By 2015 and leading to the presidential election in 2016, my thoughts on technology have completely swung from utopian to an imbalance toward a dystopian use of social media technology. The thought of 'technology as tools' has been overshadowed by social media companies competing for our attention through their social media apps. My colleagues and I used to champion 'content creation tools' for students to create and express themselves.
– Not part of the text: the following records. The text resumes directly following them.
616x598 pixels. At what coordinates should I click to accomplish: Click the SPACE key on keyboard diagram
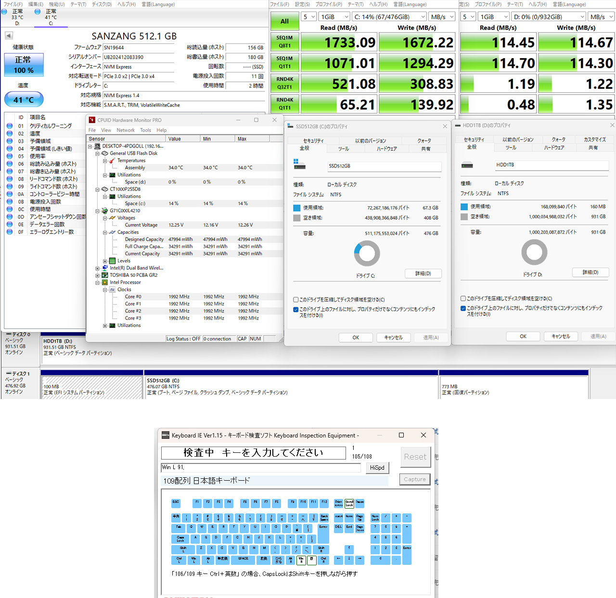pyautogui.click(x=243, y=560)
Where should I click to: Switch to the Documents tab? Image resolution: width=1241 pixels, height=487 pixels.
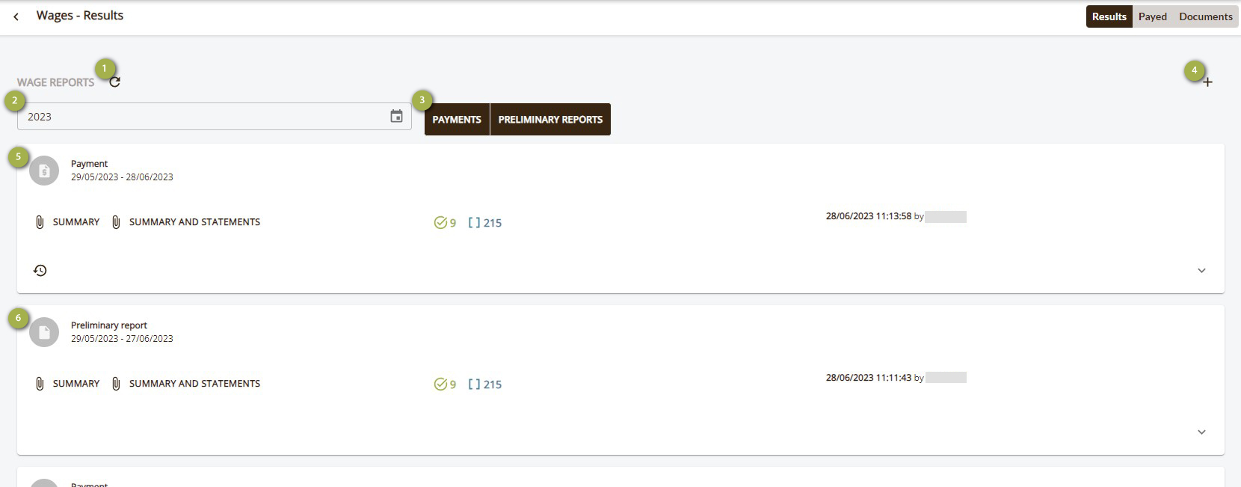pos(1205,16)
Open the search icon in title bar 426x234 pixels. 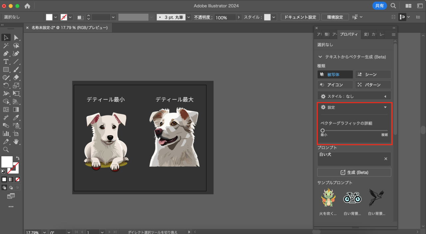393,6
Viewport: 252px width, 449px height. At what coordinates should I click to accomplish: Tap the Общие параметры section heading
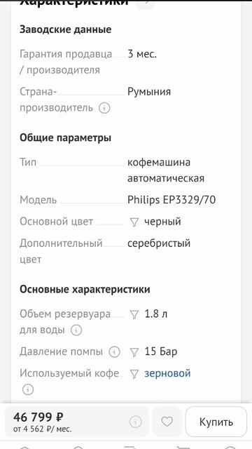pos(65,138)
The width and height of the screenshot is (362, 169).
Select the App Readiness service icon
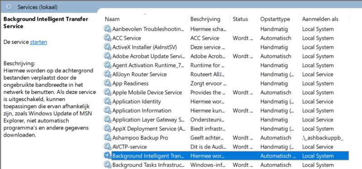[x=107, y=83]
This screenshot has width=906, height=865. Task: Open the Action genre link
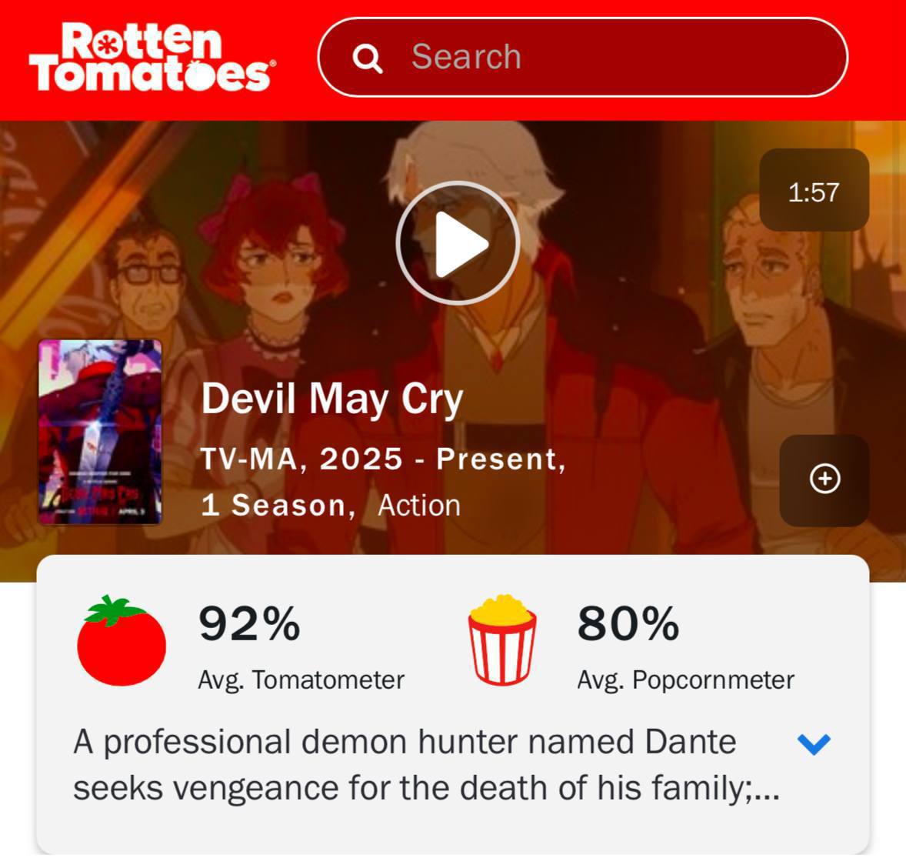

In my opinion, these tools have now been run over by social 'content consumption apps' designed to keep you looking at your digital screen to generate advertising dollars for these companies, and taking the definition of consumer to a completely different level.
It's like Psychology 101 and B.F Skinner with his positive reinforcement experiments with rats in his 'Skinner Box.' In the 21st century, I'll say the new Skinner Box is the smartphone, where Notifications are the signal lights and speaker designed for you to push/touch the lever/screen to get your positive food pellet/information reward that keeps your attention on the money-ticking screen.
The trouble with today's food pellet of information is that it is often programmed through artificial intelligence (AI) to give one a steady diet of chocolate and candy, rather than a balanced diet of literate nourishment found in books, magazines, newspapers, TV, radio and the Internet.
Remember when MySpace was king around 2006 as the most visited website in the United States. I loved the name 'MySpace' because it told consumers here is what you are getting- a space in the cloud you can call your own.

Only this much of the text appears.